Stereo vision: measuring object distance using pixel offset

[Audio Version]

I've had some scraps of time here and there to put toward progress on my stereo vision experiments. My previous blog entry described how to calibrate a stereo camera pair to find X and Y offsets that correspond in the right camera with the same position in the left camera when they are both looking at a far off "infinity point". Once I had that, I knew it was only a small step to use the same basic algorithm for dynamically getting the two cameras "looking" at the same thing even when the subject matter is close enough for the two cameras to actually register a difference. And since I have the vertical offset already calculated, I was happy to see the algorithm running along this single horizontal "rail" runs faster.

The next logical step, then, was to see if I could figure out the formula for telling how far away what the cameras are looking at is from the cameras. This is one of the core reasons for using a pair of cameras instead of one. I looked around the web for some useful explanation or diagrams. I found lots of inadequate diagrams that show the blatantly obvious, but nothing that was complete enough to develop a solution from.

So I decided to develop my own solution using some basic trigonometry. It took a while and a few headaches, but I finally got it down. I was actually surprised at how well it worked. I thought I should publish the method I used in detail so other developers can get past this more quickly. The following diagram graphically illustrates the concept and the math, which I explain further below.

Using pixel offset to measure distance

I suppose I'm counting on you knowing what the inputs are. If you do, skip the next paragraph. Otherwise, this may help.

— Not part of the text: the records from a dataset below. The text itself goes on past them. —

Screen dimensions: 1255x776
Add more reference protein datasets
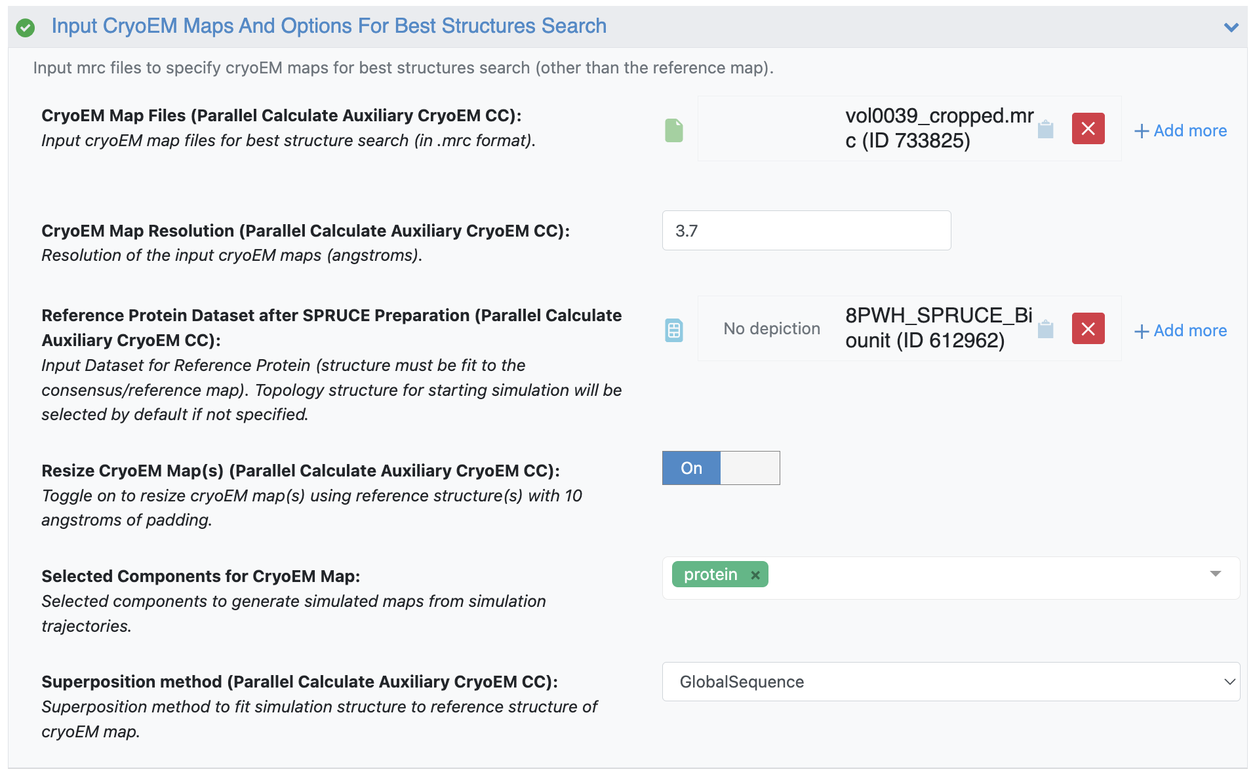click(x=1180, y=331)
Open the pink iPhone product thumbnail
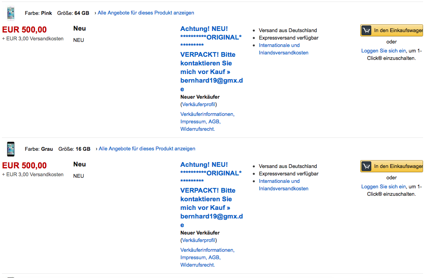The width and height of the screenshot is (427, 278). [x=11, y=13]
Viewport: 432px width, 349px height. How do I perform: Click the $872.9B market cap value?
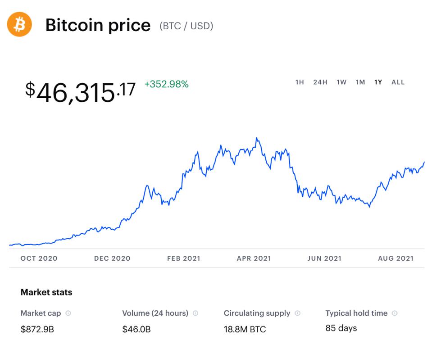point(37,329)
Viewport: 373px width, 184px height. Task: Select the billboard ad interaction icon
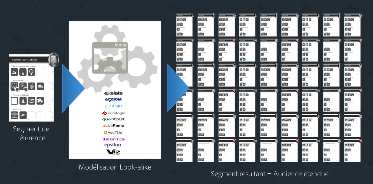click(14, 86)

Combined image of a hand from left and right cameras The pink star represents some object that the two cameras are looking at. Let's assume the cameras are perfectly aligned with each other. That is, when the object is sufficiently far away -- say, 30 feet or more for cameras that are 2.5 inches apart -- and you blend the images from both cameras, the result looks the same as if you just looked at the left or right camera image. But if you stick your hand in front of the camera pair at, say, 5 feet away and look at the combined image, you see two "hands" partly overlapping. Let's say you measured the X (horizontal) offset of one version of the hand from the other as being about 20 pixels. Now, you change the code to overlap the pictures so that the right-hand one is offset by 20 pixels. Now the two hands perfectly overlap and it's the background scene that's doubled-up. The diagram above is suggestive of this in the middle section, where the pink star is in different places in the left and right camera "projections". These projections are really just the images that are output. Now that you grasp the idea that the object seen by the two cameras is the same, but simply offset to different positions in each image, we can move on. Assume for now that we already have code that can measure the offset in pixels I describe above.

Once I got through the math, I made a proof of concept rig to calculate distance. I simply tweaked the "factor" constant by hand until I started getting distances to things in the room that jibed with what my tape measure said. Then I went on to work the math backward so that I could enter a measured distance and have it calculate the factor, instead. I packaged that up into a calibration tool.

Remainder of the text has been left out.